# Supplied text
'''
I have been asking Panasonic, either directly or through friendly staff members, to ensure that new lenses for its Micro Four Thirds system cameras have manual clutch focus built in for years now, always without positive result. Until now, sort of… 

panasonic_lumix_s1_s1r_three_lenses_1024px
Panasonic Lumix S 70-200mm f/4.0 OIS telephoto zoom, Panasonic Lumix S Pro 50mm f/1.4 fast prime lens and Panasonic Lumix 24-105mm f/4.0 Macro OIS standard zoom lens. The first two lenses have manual clutch focus.

The very first M43 lens I bought for my first M43 camera was the Olympus M.Zuiko Digital ED 12-40mm f/2.8 Pro standard zoom lens, and besides its many excellent optical and mechanical qualities, the biggest reason I chose it over Panasonic’s own Panasonic Lumix G X Vario 12-35mm f/2.8 II Aspheric Power OIS standard zoom was its manual clutch focus mechanism.

Coming from decades of relying on non-autofocus, non-autoexposure cameras equipped with manual-only prime lenses, I was not ready to fully commit my photography and cinematography practises to focus-by-wire prime and zoom lenses without hard stops at both ends of the focussing scale.

There have been many times in recent years when the only way of achieving fast and deadly accurate focus has been manually, with my 12-40mm M.Zuiko Pro lens most often on my Panasonic Lumix DMC-GX8 rangefinder-style camera, in conditions where my focus-by-wire and autofocus-only lenses have let me down.
'''
# Source data
'''
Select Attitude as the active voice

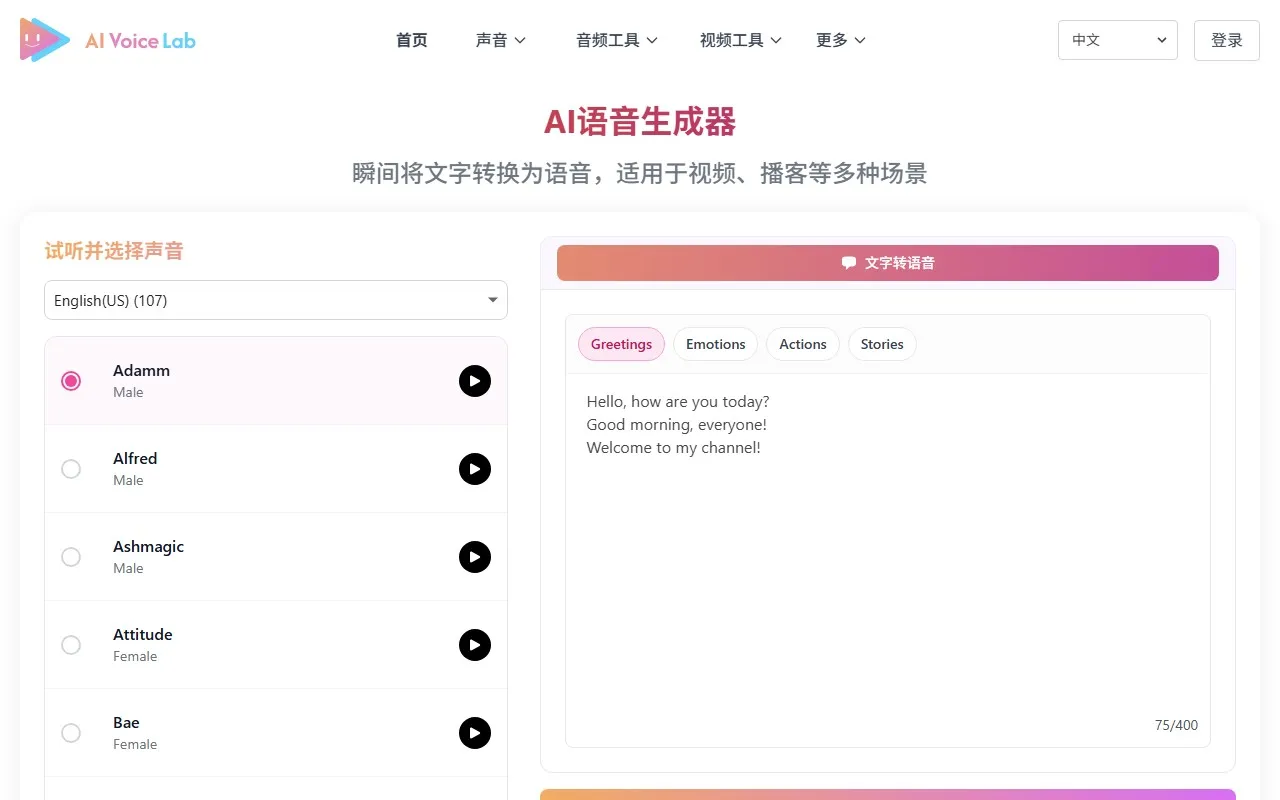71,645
'''
# Your task
Answer these from the text on manual clutch focus lenses:
(a) Of the three Panasonic lenses shown, which two have manual clutch focus?
(b) What was the first M43 lens the writer bought?
(c) On which camera was the writer's 12-40mm M.Zuiko Pro lens most often used?
The material that comes after the text is separate from it.

# Solution to this task
(a) The Panasonic Lumix S 70-200mm f/4.0 OIS telephoto zoom and the Panasonic Lumix S Pro 50mm f/1.4 fast prime lens.
(b) The Olympus M.Zuiko Digital ED 12-40mm f/2.8 Pro standard zoom lens.
(c) The Panasonic Lumix DMC-GX8 rangefinder-style camera.